For Western medicine in particular, healthcare professionals are trained to focus on any objective evidence or signs of injury. An example of this is seen in a study of nurses: The results revealed that the nurses would incorrectly expect their patients to have elevated vitals, expressions of pain, or some evidence of pain when the patients reported moderate to severe pain. In this instance, because no such pain is clearly evidenced, the nurse might make the mistake of assuming the patient is lying or exaggerating. In another example, womxn are more likely to be inadequately treated by a healthcare professional, at least initially, because they will lower the importance of a womxn’s self-report of pain along with any emotional or psychological pain contributors, while instead making their primary focus any objective evidence of pain.

This model of emphasizing objective (biological!) indicators of pain simply overshadows and deemphasizes womxn’s subjective, experiential self-reports. Based on literature on womxn’s healthcare, womxn’s “subjective experiences of illness and treatment are frequently ignored.” An adequate medical model, therefore, would instead be to refrain from assumptions about the patient’s behavior and simply classify the patient as a credible reporter of their own pain so as to avoid the possibility of undertreatment or misdiagnosis.

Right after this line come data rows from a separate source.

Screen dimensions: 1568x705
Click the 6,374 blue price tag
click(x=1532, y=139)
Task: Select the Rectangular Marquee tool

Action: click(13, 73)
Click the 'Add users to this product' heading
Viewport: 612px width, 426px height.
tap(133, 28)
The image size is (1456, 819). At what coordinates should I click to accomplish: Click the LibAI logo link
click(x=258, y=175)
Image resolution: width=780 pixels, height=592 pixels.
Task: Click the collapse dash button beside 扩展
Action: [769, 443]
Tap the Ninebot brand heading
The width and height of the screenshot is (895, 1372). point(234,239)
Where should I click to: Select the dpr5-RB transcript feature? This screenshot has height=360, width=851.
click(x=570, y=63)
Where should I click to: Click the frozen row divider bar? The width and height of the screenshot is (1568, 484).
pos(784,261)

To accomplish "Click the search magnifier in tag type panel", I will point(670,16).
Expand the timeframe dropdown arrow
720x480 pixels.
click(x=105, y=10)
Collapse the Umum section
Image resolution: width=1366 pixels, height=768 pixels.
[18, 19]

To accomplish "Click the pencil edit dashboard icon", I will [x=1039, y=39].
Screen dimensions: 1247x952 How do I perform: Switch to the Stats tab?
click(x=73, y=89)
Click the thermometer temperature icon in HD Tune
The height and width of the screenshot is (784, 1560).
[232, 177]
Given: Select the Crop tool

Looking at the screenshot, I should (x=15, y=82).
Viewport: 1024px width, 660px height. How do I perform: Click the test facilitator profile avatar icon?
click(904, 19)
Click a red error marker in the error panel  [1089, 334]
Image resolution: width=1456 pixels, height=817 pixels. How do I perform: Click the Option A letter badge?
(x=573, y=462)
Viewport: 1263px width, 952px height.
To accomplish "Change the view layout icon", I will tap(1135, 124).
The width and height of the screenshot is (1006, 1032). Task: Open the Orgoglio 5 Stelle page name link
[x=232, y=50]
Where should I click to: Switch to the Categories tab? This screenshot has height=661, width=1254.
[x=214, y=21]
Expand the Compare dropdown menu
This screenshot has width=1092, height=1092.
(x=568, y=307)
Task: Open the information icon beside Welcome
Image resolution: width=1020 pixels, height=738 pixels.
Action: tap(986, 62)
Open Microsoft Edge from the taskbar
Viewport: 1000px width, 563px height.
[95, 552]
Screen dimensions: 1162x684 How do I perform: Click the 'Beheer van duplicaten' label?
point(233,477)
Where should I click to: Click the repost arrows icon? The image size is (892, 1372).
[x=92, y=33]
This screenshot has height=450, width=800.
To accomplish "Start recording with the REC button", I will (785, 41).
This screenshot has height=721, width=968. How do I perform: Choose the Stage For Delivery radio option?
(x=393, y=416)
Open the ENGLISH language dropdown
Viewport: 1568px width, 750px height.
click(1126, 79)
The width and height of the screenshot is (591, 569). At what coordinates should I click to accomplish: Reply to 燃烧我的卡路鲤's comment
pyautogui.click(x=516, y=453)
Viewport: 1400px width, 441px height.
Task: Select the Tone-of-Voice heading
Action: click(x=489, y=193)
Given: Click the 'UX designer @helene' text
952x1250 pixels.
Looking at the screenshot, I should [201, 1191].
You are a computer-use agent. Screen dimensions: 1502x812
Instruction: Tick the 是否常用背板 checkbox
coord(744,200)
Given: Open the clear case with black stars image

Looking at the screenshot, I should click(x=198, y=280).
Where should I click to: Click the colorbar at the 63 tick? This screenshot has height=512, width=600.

Finally, the current consensus of research indicates that womxn receive less total treatment for their pain than men. Given that the majority of research for this topic indicates that womxn experience pain more frequently, womxn are more sensitive to pain, and womxn are more likely to report pain, there is no good answer for why womxn are not treated at least as much and as thoroughly as men. The difference in treatment stems from assumptions and/or biases about men and womxn in terms of their pain sensitivity and/ or the credibility given to a womxn’s self-report of pain. Furthermore, the subjective nature of pain undermines both credibility and communicated pain levels resulting in less adequate treatments.

In order to solve the issue of self-reporting pain and questioning a patient’s credibility, future research is beginning to explore and develop diagnostic techniques in order to verify and validate a patient’s report of pain. Until such a time as pain can truly be “measured,” the fact that pain perception is influenced by psychosocial and cultural factors make a patient’s self report of their pain the most accurate to diagnose. It is important to acknowledge the existence of psychological and emotional pain contributors as opposed to solely biological, and it is essential this can be applied to males as well in order to derail the inevitable societalization of children that continues to promote old stereotypes. It is necessary to educate healthcare professionals in order to rid the medical community of assumptions, biases, and a lack of knowledge of gendersensitive treatments due to ignorance. Overall, a fair and adequate method to treat pain must first recognize that men and womxn can have different needs for their treatment, and then develop into a sex-specific, gender-sensitive pain management treatment method.